◆ Problems and tasks:
a – In the passage on the CD2FSAN segmentation framework, what two kinds of convolution does IMC employ?
b – Using the passage on the CD2FSAN segmentation framework, say whether each statement agrees with it: (i) TMC applies scale-adaptive 1D convolutions to word-level embeddings. (ii) The feature selection mechanism in the CLIP visual encoder is based on minimizing mutual information. (iii) The output features are refined through a bottom-up pathway.
c – Pick up the passage on the CD2FSAN segmentation framework after its final sentence and carry it on.

>> Start Passage provided

As illustrated in Figure 2, we propose CD2FSAN, a CLIP-driven segmentation framework tailored for RRSIS to address the challenges of semantic misalignment, spatial heterogeneity, and geometric distortion in aerial imagery.

At the front end of the architecture, the CLIP visual encoder is enhanced through a dynamic feature selection mechanism based on mutual information maximization. During the visual encoding stage, cross-modal similarity is computed between sentence-level text features

F_{T}

and CLIP’s hierarchical intermediate visual embeddings for subsequent cross-modal aggregation and alignment. This process yields an adaptive feature pyramid composed of low-level

F_{V 1}

, mid-level

F_{V 2}

, and high-level

F_{V 3}

representations, facilitating early-stage alignment between language and vision cues while preserving both fine-grained and abstract semantics. To enhance spatial awareness and facilitate effective multi-scale fusion, the MAAM first consolidates the hierarchical visual features

F_{V 1}, F_{V 2}, F_{V 3}

into an intermediate representation

F_{F}

. Then, this module introduces a hybrid alignment strategy that integrates Image Multi-scale Convolution (IMC) and Text Multi-scale Convolution (TMC). IMC employs directional and dilated convolutions to capture diverse spatial patterns within remote sensing imagery, while TMC applies scale-adaptive 1D convolutions to extract hierarchical linguistic structures from word-level embeddings

F_{W}

. Through joint self-attention and cross-attention mechanisms, MAAM produces an aligned representation

F_{A}

that encodes both spatial detail and semantic consistency across modalities. The final prediction is generated by the DRCD, which is designed to address orientation variability, a key obstacle in remote sensing segmentation. Based on the input

F_{A}

, the decoder predicts sample-specific rotation angles

θ

and dynamically transforms convolutional kernels via differentiable affine operations. This rotation-aware process aligns the convolutional receptive fields with the dominant object orientations, resulting in a robust pose-adaptive decoding pipeline. The output features are progressively refined through a top-down pathway to produce the final segmentation mask M, with particular efficacy in capturing arbitrarily rotated or densely packed targets.

>> End Passage provided
>> Start Information given

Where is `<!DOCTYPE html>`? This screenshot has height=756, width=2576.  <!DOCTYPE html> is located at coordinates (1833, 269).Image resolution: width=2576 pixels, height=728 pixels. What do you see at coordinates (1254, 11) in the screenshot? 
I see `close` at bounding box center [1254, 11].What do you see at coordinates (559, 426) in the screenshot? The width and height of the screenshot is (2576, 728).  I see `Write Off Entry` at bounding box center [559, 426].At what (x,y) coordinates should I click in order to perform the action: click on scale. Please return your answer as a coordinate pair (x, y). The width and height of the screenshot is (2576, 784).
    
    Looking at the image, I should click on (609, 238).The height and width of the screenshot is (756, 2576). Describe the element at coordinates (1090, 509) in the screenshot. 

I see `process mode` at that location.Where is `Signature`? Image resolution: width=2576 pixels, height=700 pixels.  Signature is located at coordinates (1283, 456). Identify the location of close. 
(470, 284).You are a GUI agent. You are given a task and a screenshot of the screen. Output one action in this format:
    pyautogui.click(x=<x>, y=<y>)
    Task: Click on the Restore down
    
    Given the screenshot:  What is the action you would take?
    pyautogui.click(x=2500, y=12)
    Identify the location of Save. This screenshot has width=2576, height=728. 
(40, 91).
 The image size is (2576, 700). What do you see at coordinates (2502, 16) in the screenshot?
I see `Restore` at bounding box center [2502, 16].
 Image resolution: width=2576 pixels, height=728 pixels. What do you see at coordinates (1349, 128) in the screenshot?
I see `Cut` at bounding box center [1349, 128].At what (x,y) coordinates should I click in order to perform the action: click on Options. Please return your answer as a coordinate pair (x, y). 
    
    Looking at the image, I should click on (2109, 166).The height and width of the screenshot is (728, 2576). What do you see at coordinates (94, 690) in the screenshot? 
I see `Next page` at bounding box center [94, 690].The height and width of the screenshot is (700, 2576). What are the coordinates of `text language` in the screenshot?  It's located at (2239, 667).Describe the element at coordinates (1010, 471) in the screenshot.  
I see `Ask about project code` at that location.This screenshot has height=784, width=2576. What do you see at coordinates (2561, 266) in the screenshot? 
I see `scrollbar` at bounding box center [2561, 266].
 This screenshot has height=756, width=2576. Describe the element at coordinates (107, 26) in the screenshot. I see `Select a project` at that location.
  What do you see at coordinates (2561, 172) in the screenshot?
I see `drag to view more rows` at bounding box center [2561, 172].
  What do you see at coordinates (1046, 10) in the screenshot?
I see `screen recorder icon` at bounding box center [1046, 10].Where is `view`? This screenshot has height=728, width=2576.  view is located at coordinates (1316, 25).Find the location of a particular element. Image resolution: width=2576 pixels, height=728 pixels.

>> End Information given

◆ Expected answers:
a – Directional and dilated convolutions.

b –
(i) Yes: "TMC applies scale-adaptive 1D convolutions to extract hierarchical linguistic structures from word-level embeddings"
(ii) No: "a dynamic feature selection mechanism based on mutual information maximization"
(iii) No: "The output features are progressively refined through a top-down pathway"

c –
3.2. Image and Text Feature Encoding

Image Encoder. We adopt the CLIP-pretrained Vision Transformer (ViT-B) as our image encoder to extract hierarchical visual representations. For an input image

I \in R^{H \times W \times 3}

, we first split it into small, non-overlapping pieces of a set size

P \times P

, and each piece is turned into a token embedding. This results in a patch sequence

I_{p} \in R^{h \times w \times c}

, where

(h, w) = (H / P, W / P)

and c denotes the embedding dimension. The patch embeddings are then processed through a 12-layer Transformer encoder following the ViT-B architecture. We denote the output of the i-th Transformer block as

F_{I} (i) \in R^{h \times w \times c}

, for

i = 1, \dots, 12

, capturing progressively enriched visual features across layers.

Text Encoder. For language representation, we utilize the CLIP text encoder to process the input referring expression. The expression is tokenized and prepended with a special [SOS] token and appended with an [EOS] token to indicate sequence boundaries. The encoder outputs a sequence of contextualized word embeddings denoted as

F_{W}

, representing fine-grained linguistic cues. In addition, the final embedding corresponding to the [EOS] token is extracted as the sentence-level representation

F_{T}

, which encapsulates the global semantics of the entire expression.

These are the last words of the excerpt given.